- **ARBEITSANWEISUNGEN**
[A] Kannst du aus dem Interview zu den Sorben alles von „Judit Šołćina: In“ bis hinunter zu „Satzung nun vorliegt.“ wortgetreu wiedergeben?
[B] Würdest du das Interview zu den Sorben nach seinem letzten Satz weiterführen?

- **TEXTAUSZUG**
Wie zufrieden sind Sie mit der Arbeit von Landrat Udo Witschas für die Sorben?

Judit Šołćina: In dem Gespräch ist klargeworden, dass Udo Witschas ein großes Interesse an sorbischen Themen hat. Aber wir haben da noch viel Luft nach oben. Es ist nicht seine alleinige Aufgabe, sondern die Verantwortung aller im Landkreis. Aber in diesem ersten Gespräch haben wir Offenheit erfahren und hoffen, darauf aufbauen zu können.

Dawid Statnik: Wir hatten bereits ein Treffen, als Udo Witschas noch im Wahlkampf war, und die sorbische Thematik ist ihm nicht fremd. Im Gegenteil, er sieht es einmal aus seinem familiären Hintergrund durch die Erlebnisse mit seinen sorbischen Großeltern. Dadurch merken wir, dass er einen persönlichen Zugang hat. Und er sieht es als eine Aufgabe des Landkreises. Dass das Gespräch mit ihm als Landrat erst jetzt stattgefunden hat, passt dahingehend ganz gut, da der Bericht zur Umsetzung der Satzung nun vorliegt.

Wie gut setzt der Landkreis Bautzen die Satzung um?

Dawid Statnik: Eine unserer Forderungen ist, dass die deutsche und sorbische Beschriftung im öffentlichen Bereich gleichwertig, also gleich groß, sein soll. Und das nimmt zu. Aber wenn Sie durch die Lausitz fahren, sehen Sie viele unterschiedliche Varianten. Beim Ortseingangsschild von Hoyerswerda ist die deutsche Bezeichnung deutlich größer als die sorbische. Das missfällt uns. Bautzen geht da einen anderen Weg: Auf den neuen Ortseingangsschildern steht nur noch der Ortsname „Bautzen“ und „Budyšin“ und zwar in gleicher Schriftgröße. Aber das ist natürlich Aufgabe der Kommunen und nicht des Landkreises. Er ist aber Vorbild.

- **ERFASSTE DATEN**
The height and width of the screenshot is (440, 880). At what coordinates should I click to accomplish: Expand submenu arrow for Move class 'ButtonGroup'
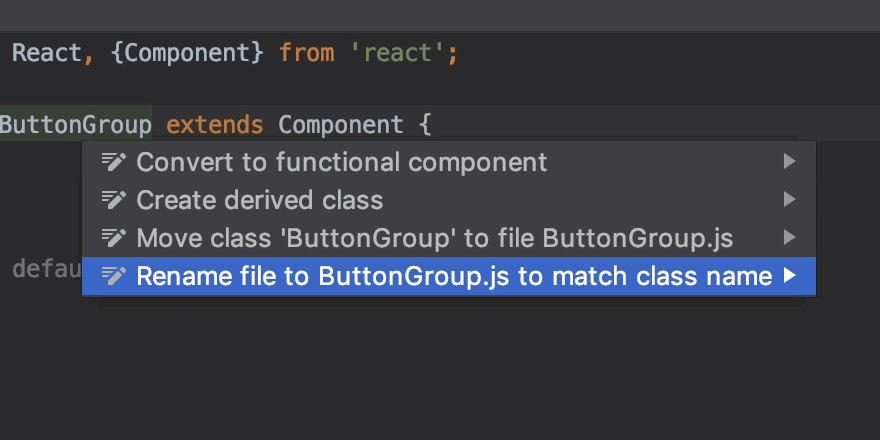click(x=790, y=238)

- **GEGEBENE ANTWORTEN**
[A]
Judit Šołćina: In dem Gespräch ist klargeworden, dass Udo Witschas ein großes Interesse an sorbischen Themen hat. Aber wir haben da noch viel Luft nach oben. Es ist nicht seine alleinige Aufgabe, sondern die Verantwortung aller im Landkreis. Aber in diesem ersten Gespräch haben wir Offenheit erfahren und hoffen, darauf aufbauen zu können.

Dawid Statnik: Wir hatten bereits ein Treffen, als Udo Witschas noch im Wahlkampf war, und die sorbische Thematik ist ihm nicht fremd. Im Gegenteil, er sieht es einmal aus seinem familiären Hintergrund durch die Erlebnisse mit seinen sorbischen Großeltern. Dadurch merken wir, dass er einen persönlichen Zugang hat. Und er sieht es als eine Aufgabe des Landkreises. Dass das Gespräch mit ihm als Landrat erst jetzt stattgefunden hat, passt dahingehend ganz gut, da der Bericht zur Umsetzung der Satzung nun vorliegt.

[B]
So sehen die Ortsschilder der Stadt Bautzen - Budyšin mittlerweile aus. Deutscher und sorbischer Name sind gleich groß. Auf alle weiteren Informationen wie etwa „Große Kreisstadt“ verzichtet die Stadt hier.
So sehen die Ortsschilder der Stadt Bautzen - Budyšin mittlerweile aus. Deutscher und sorbischer Name sind gleich groß. Auf alle weiteren Informationen wie etwa „Große Kreisstadt“ verzichtet die Stadt hier. © Steffen Unger

Was muss also aus Ihrer Sicht für die Sorben oder das Sorbische noch getan werden?

Judit Šołćina: Wenn man sich die Statuten des Landkreises ansieht, haben wir sehr gute Grundlagen. Wie so oft hapert es jedoch einfach an der Umsetzung. Der Landrat ist offen, aber wir müssen auf Arbeitsebene mit so vielen unterschiedlichen Personen in allen Bereichen die Verantwortung des Landkreises wieder thematisieren.

Könnte der Landrat das nicht tun?

Judit Šołćina: Wir können nicht vom Landrat erwarten, dass er es allein umsetzt. Er kann es als höchster Vertreter aussprechen und politisch sagen, dass der Landkreis dahintersteht.

Zum Beispiel?

Judit Šołćina: Das Sorbische Museum ist in Trägerschaft des Landkreises, aber es ist unser Museum mit Nationalverantwortung. Es wird ins Wissensforum am Lauenareal umziehen, und für uns ist klar, dass im Museum kein Personal gekürzt werden darf. Wir brauchen ganz klar die politische Aussage des Landrats, dass das Sorbische Museum eine wichtige Rolle hier in Bautzen spielt.

Dawid Statnik: Wenn der Landkreis sich „Sorbischer Landkreis“ nennt, erwarten wir, dass sich das Sorbische auch im ÖPNV wiederfindet. An den Bushaltestellen im Siedlungsgebiet ist die neue Beschriftung nun zweisprachig, und zwar gleich groß. Wir sehen jedoch noch Bedarf bei den Beschilderungen von Bussen und Bahnen. Auch die akustischen Ansagen sind noch nicht alle zweisprachig.

Warum ist das so wichtig?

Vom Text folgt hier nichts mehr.